### CONSIGNES
• 1. Répondez brièvement aux questions suivantes d'après le carnet de bord de Ramallah :
(a) Selon l'un des accompagnateurs, qu'a offert l'entreprise Coca-Cola ?
(b) De combien de temps, au minimum, la route « palestinienne » allonge-t-elle le trajet ?
(c) À combien de membres du groupe le soldat a-t-il réclamé les passeports ?
• 2. Poursuivez le carnet de bord de Ramallah à la suite de sa dernière phrase.

### TEXTE SOURCE
▼
8 février 2007

Carnet de bord, Ramallah

Nous quittons Hébron, des souvenirs plein la tête. Non loin de là, nous nous arrêtons afin de visiter une soufflerie de verre. De l'autre côté de la rue, nous apercevons un check point, ouvert, juste devant une usine Coca Cola. La symbolique était tellement caricaturale, que ça nous a marqué. Voyant notre amusement devant ce tableau, un de nos accompagnateurs nous explique que l'entreprise Coca-Cola a gracieusement offert une partie de son terrain pour la construction du check point... pourtant, ils ne boycottent pas Coca Cola, car, nous précise-t-il, cette usine fait travailler des palestiniens...


Nous avons repris notre chemin et avons décidé à l'unanimité de passer par la route 'palestinienne'. En effet, les palestiniens étant interdits d'accès à Jérusalem, ils doivent faire un détour afin de rallier le sud au nord de la Cisjordanie. Loin d'être un raccourci, ce chemin rallonge le temps de parcours d'au moins une heure et demi, lorsqu'aucun check point n'est fermé ou problématique. Par Jérusalem nous aurions du mettre une demi heure, or là nous sommes arrivés à Ramallah un peu plus de deux heures après notre départ de la soufflerie. La route est exécrable et les check points nombreux. A l'un d'entre eux, le soldat a demandé les passeports à seulement deux d'entre nous, les seuls 'basanés'. Chacun a soupçonné la discrimination assumée du soldat. Nous avons continué notre chemin, longeant à de nombreuses reprises le mur de séparation. Nous nous sommes sentis emprisonnés, comme des parias.
▲
Entrées de position des éléments:
▼
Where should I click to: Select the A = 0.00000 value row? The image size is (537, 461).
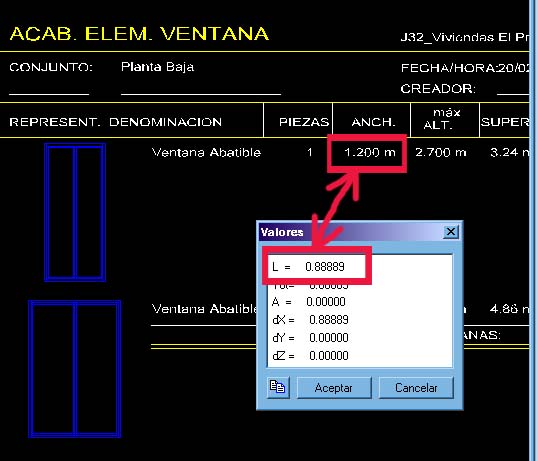tap(360, 302)
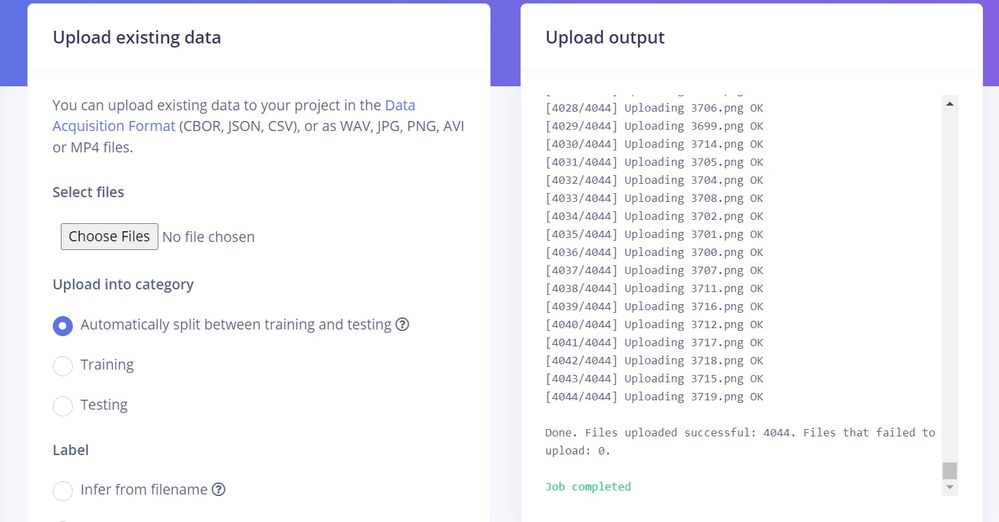Click the Select files label
This screenshot has height=522, width=999.
[x=88, y=192]
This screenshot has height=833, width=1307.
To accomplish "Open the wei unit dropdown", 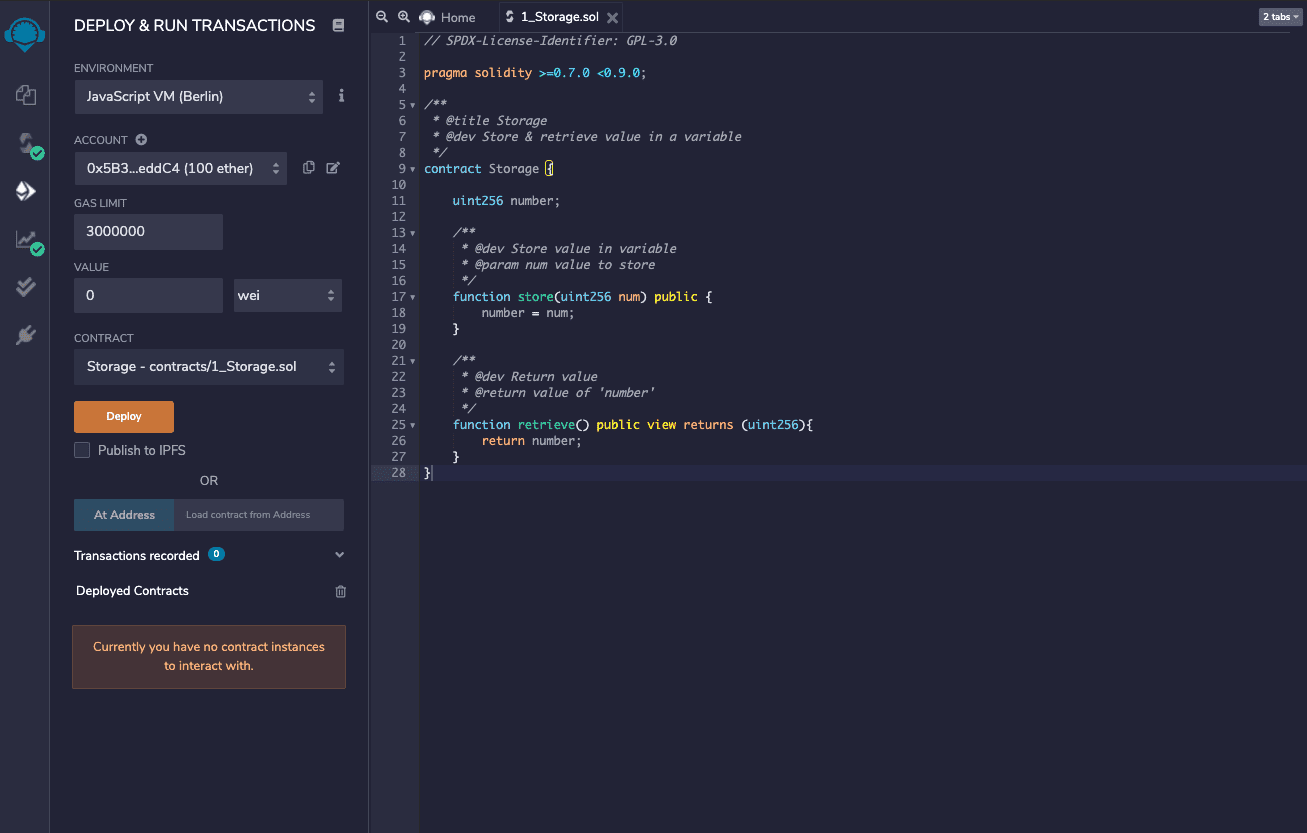I will [287, 296].
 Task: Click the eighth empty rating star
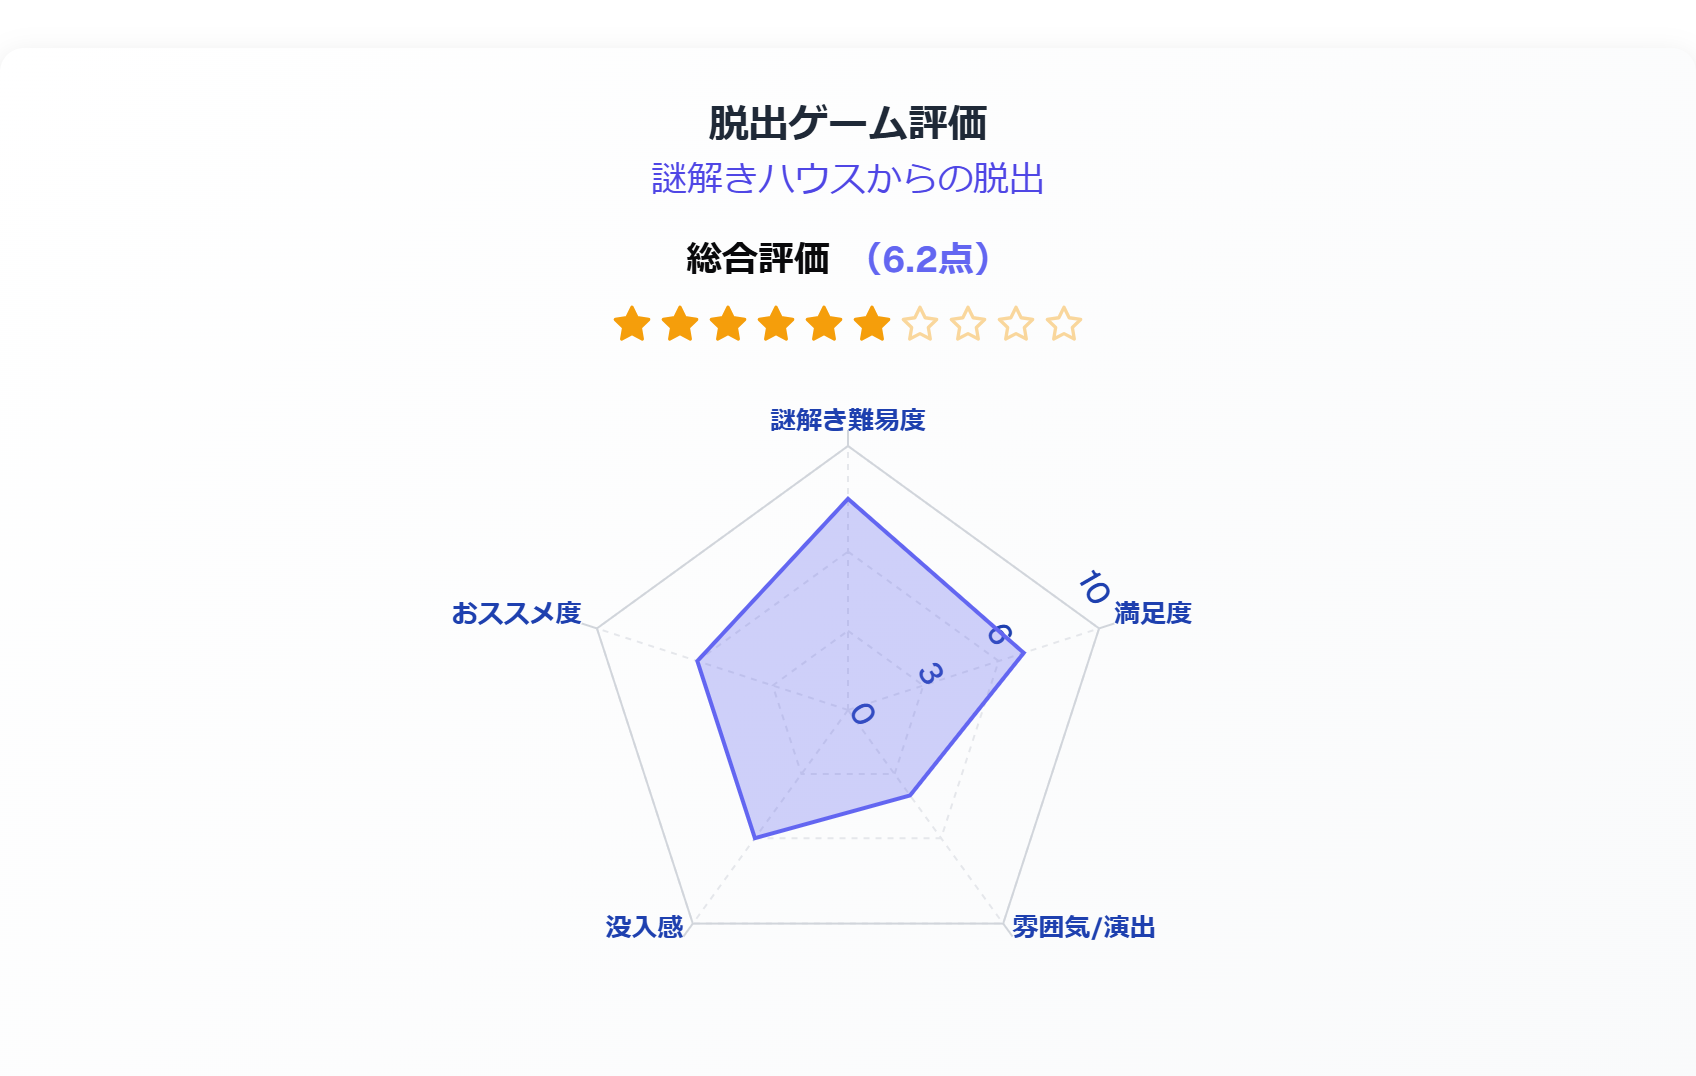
▲
### RÉPONSES
• 1.
(a) Une partie de son terrain, pour la construction du check point.
(b) D'au moins une heure et demie.
(c) À deux d'entre eux seulement, les seuls « basanés ».

• 2.
Nous arrivons donc à Ramallah, ville principale de la Palestine, puisqu'habritant le siège de l'Autorité Palestinienne. Cette ville est d'ailleurs très occidentalisée et la majorité de ses habitants sont chrétiens. Le taxi nous dépose en plein centre ville, non loin de la place Manara. Les drapeaux libanais fusent dans les rues, et toutes sortes de CD et DVD de la guerre au Liban sont vendus à la sauvette sur des stands de marché. On trouve même des drapeaux irakiens flottant en solidarité. Deux d'entre nous ont été hébergés chez un chrétien, habitant non loin. Il vit seul et nous a très bien accueilli.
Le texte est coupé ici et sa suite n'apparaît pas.